SECURITIES AND EXCHANGE COMMISSION

WASHINGTON, D.C. 20549

 

 

FORM 8-K

 

 

CURRENT REPORT

Pursuant to Section 13 or 15(d) of the

Securities Exchange Act of 1934

Date of report (Date of earliest event reported): January 19, 2018

 

 

MANAGED FUTURES PREMIER GRAHAM L.P.

(Exact Name of Registrant as Specified in Charter)

 

 

 

Delaware   000-25603   13-4018068

(State or Other Jurisdiction

of Incorporation)

  (Commission File Number)   (IRS Employer Identification No.)

c/o Ceres Managed Futures LLC

522 Fifth Avenue

New York, New York 10036

(Address and Zip Code of principal executive offices)

Registrant’s telephone number, including area code:        (855) 672-4468

 

 

Check the appropriate box below if the Form 8-K filing is intended to simultaneously satisfy the filing obligation of the registrant under any of the following provisions (see General Instruction A.2. below):

 

  Written communications pursuant to Rule 425 under the Securities Act (17 CFR 230.425)

 

  Soliciting material pursuant to Rule 14a-12 under the Exchange Act (17 CFR 240.14a-12)

 

  Pre-commencement communications pursuant to Rule 14d-2(b) under the Exchange Act (17 CFR 240.14d-2(b))

 

  Pre-commencement communications pursuant to Rule 13e-4(c) under the Exchange Act (17 CFR 240.13e-4(c))

Indicate by check mark whether the registrant is an emerging growth company as defined in Rule 405 of the Securities Act of 1933 (§ 230.405 of this chapter) or Rule 12b-2 of the Securities Exchange Act of 1934 (§ 240.12b-2 of this chapter).

Emerging growth company  ☐

If an emerging growth company, indicate by check mark if the registrant has elected not to use the extended transition period for complying with any new or revised financial accounting standards provided pursuant to Section 13(a) of the Exchange Act.  ☐

 

 

 


Item 1.01 Entry into a Material Definitive Agreement.

As of January 19, 2018, Managed Futures Premier Graham L.P. (the “Registrant”) entered into an alternative investment placement agent agreement (the “Selling Agreement”), by and among the Registrant, Ceres Managed Futures LLC, a Delaware limited liability company (the “General Partner”), and Harbor Investment Advisory, LLC, a Maryland limited liability company (“Harbor” or “Selling Agent”).

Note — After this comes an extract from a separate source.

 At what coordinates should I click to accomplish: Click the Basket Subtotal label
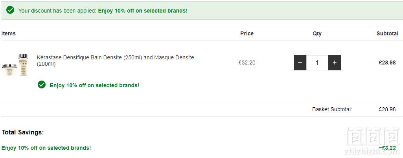point(332,109)
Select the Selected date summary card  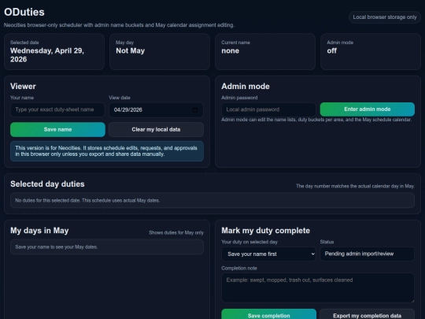click(54, 51)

Pursuant to the Selling Agreement, Harbor has been appointed as a non-exclusive selling agent of the Registrant for the purpose of finding eligible investors for units of limited partnership interests (“Units”) in the Registrant through offerings that are exempt from registration under the Securities Act of 1933, as amended (the “1933 Act”), pursuant to Section 4(a)(2) thereof and Rule 506 of Regulation D promulgated thereunder (“Rule 506”) and to serve as an investment advisor to its customers investing in one or more of the partnerships party to the Selling Agreement; provided, that, included within such appointment, Harbor will provide certain services to certain holders of Units of the Registrant, who had acquired such Units prior to such holders becoming clients of Harbor.

The Selling Agreement continues in effect until September 30, 2018 unless terminated in certain circumstances as set forth in the Selling Agreement, after which the General Partner or the Registrant may, in its sole discretion, renew the Selling Agreement for additional one year periods. After September 30, 2018, the Selling Agreement may be terminated by any party on thirty days’ prior written notice.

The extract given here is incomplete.